Project Wet offers students water-wise ways

PUA LOKE — More than 550 fifth-grade students were part of the largest nationwide day of water education in the world yesterday.

Faith Shiramizu, the community outreach officer at the Department of Water, said the students spent the day at the Pua Loke arboretum going through 10 different informative and educational stations geared to water education for fifth-graders from both public and private schools.

“Make A Splash” is part of the “Project Wet” program, or Water Education for Teachers, Shiramizu said. “Project Wet is an international program and ‘Make a Splash’ is one of the Project Wet programs.”

Water festivals like the one hosted by the county’s Department of Water consist of multiple structured learning stations where students actively engage in hands-on water activities and investigations.

Some of the topics include the hydrologic cycle, ground water, spring water, water quality, wetlands, water management, water conservation, soils, and the properties of water.

Shiramizu said this year, they were fortunate to get Tom Cummings of the Bishop Museum who used the lo‘i and ahupua‘a to show and engage students in the water cycle.

“Ai is to eat,” Cummings told one of his groups. “Add ‘w’ to ‘ai’ and you get ‘wai,’ or water. Add another ‘wai’ and you get ‘waiwai,’ or wealth as in ‘kanaka waiwai.’”

Taking off from this point, Cummings set up a waterfall and an ocean and had no lack of volunteers to establish a river to connect the two.

Using families as examples, he developed lo‘i to grow taro and again, had no lack of volunteers to create the irrigation system connecting the lo‘i.

All of this takes place under the “Sucking Sun,” one student designated as the sun, and what happens when the sun “sucks” (evaporates) the water from the system.

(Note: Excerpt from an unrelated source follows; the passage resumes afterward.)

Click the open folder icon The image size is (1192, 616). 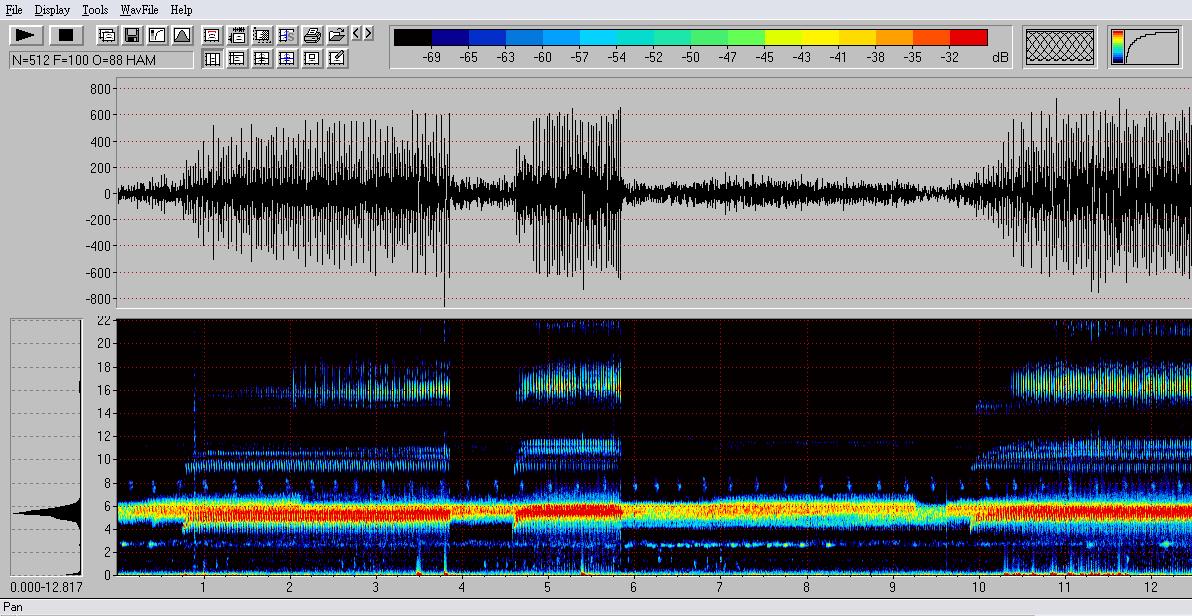click(337, 36)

The principle of condensation and the play of wind to move clouds to the mountains where the moisture is released and returns to the system (precipitation) had students grasping the concepts readily.

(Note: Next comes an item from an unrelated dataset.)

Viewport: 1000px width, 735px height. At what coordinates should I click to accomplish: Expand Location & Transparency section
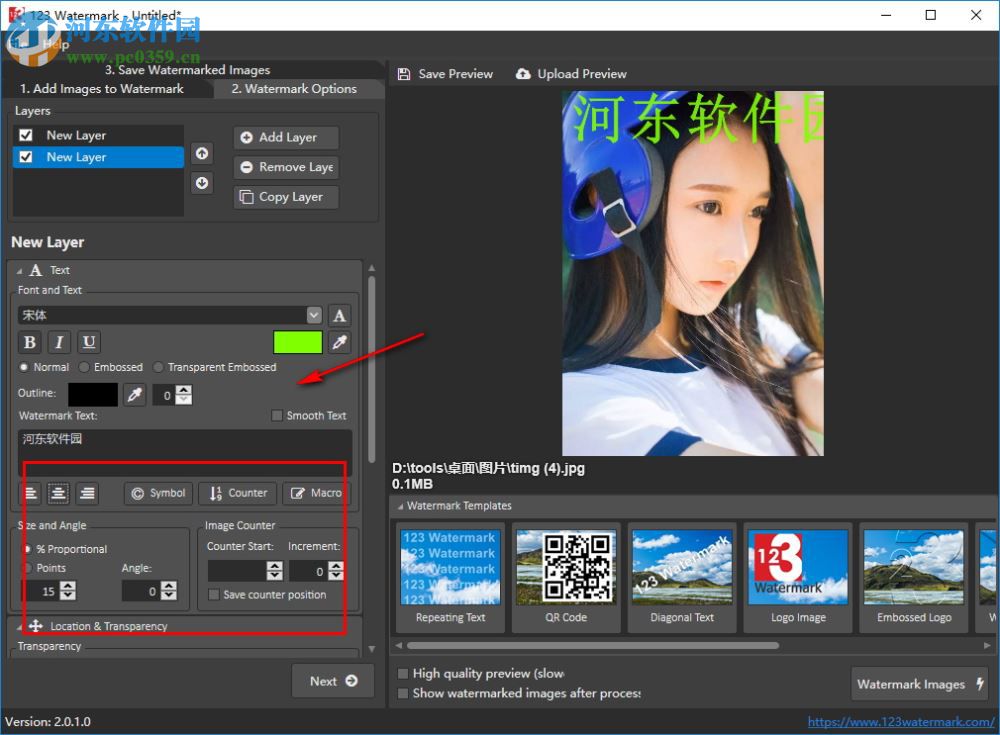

“What is really exciting is that Col. Jerald Knudsen has about 70 Junior ROTC cadets from Kapa‘a High School helping,” Shiramizu said. “They’ve helped before, but this year, the Colonel wanted the students to work with the presenters, and in many of the stations, the Junior ROTC cadets were the presenters.”

Knudsen said this was part of the cadets’ service learning where they got involved in more than just setting up and taking down tents as well as escorting and guiding student groups to the different stations.

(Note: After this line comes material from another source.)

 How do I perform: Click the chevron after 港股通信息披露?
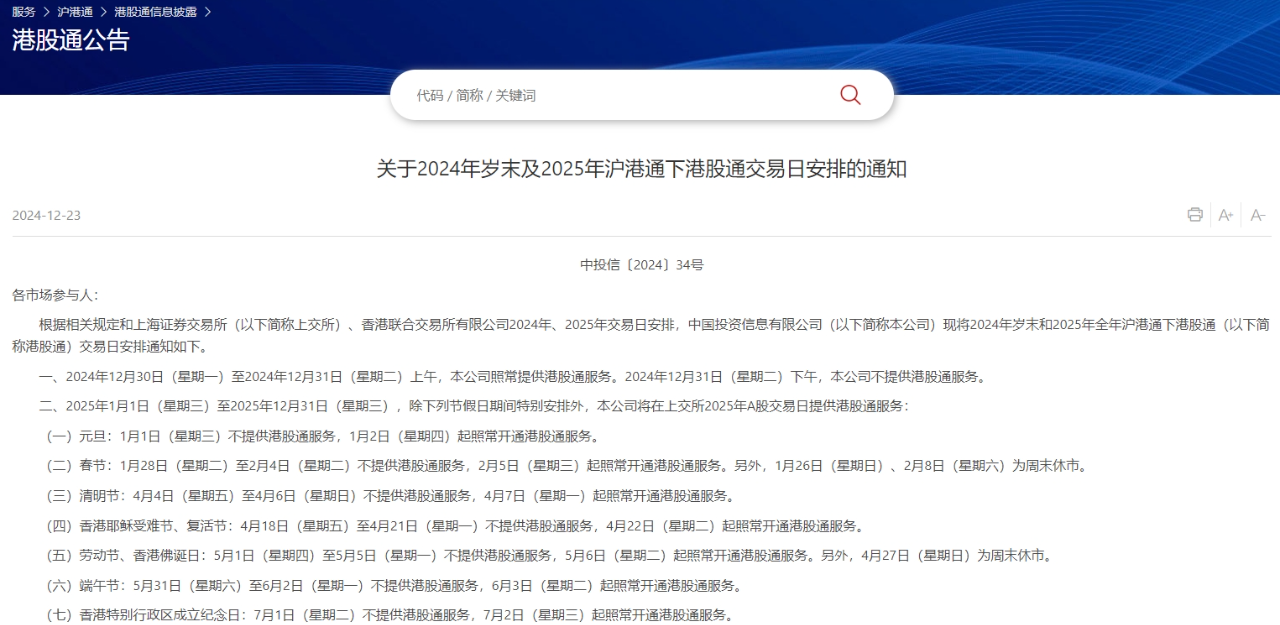[206, 12]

Shiramizu, who has been involved with three of the five “Make A Splash” events which have been hosted by the Department of Water, is even more excited about expanding this program.

“I really want to start workshops for trainers,” she said. “They get to learn how to present some of the activities that are at ‘Make A Splash,’ and if they are teachers, if they complete the workshop program, they get a book with about 90 projects they can take back to the classroom.”

According to the Project Wet Web site, more than 50,000 students take part in water education festivals in 90 locations throughout 50 states on the fourth Friday in September for “Make A Splash.”

One of the core beliefs of Project Wet is that wise water management is crucial for providing tomorrow’s children with social and economic stability in a healthy environment.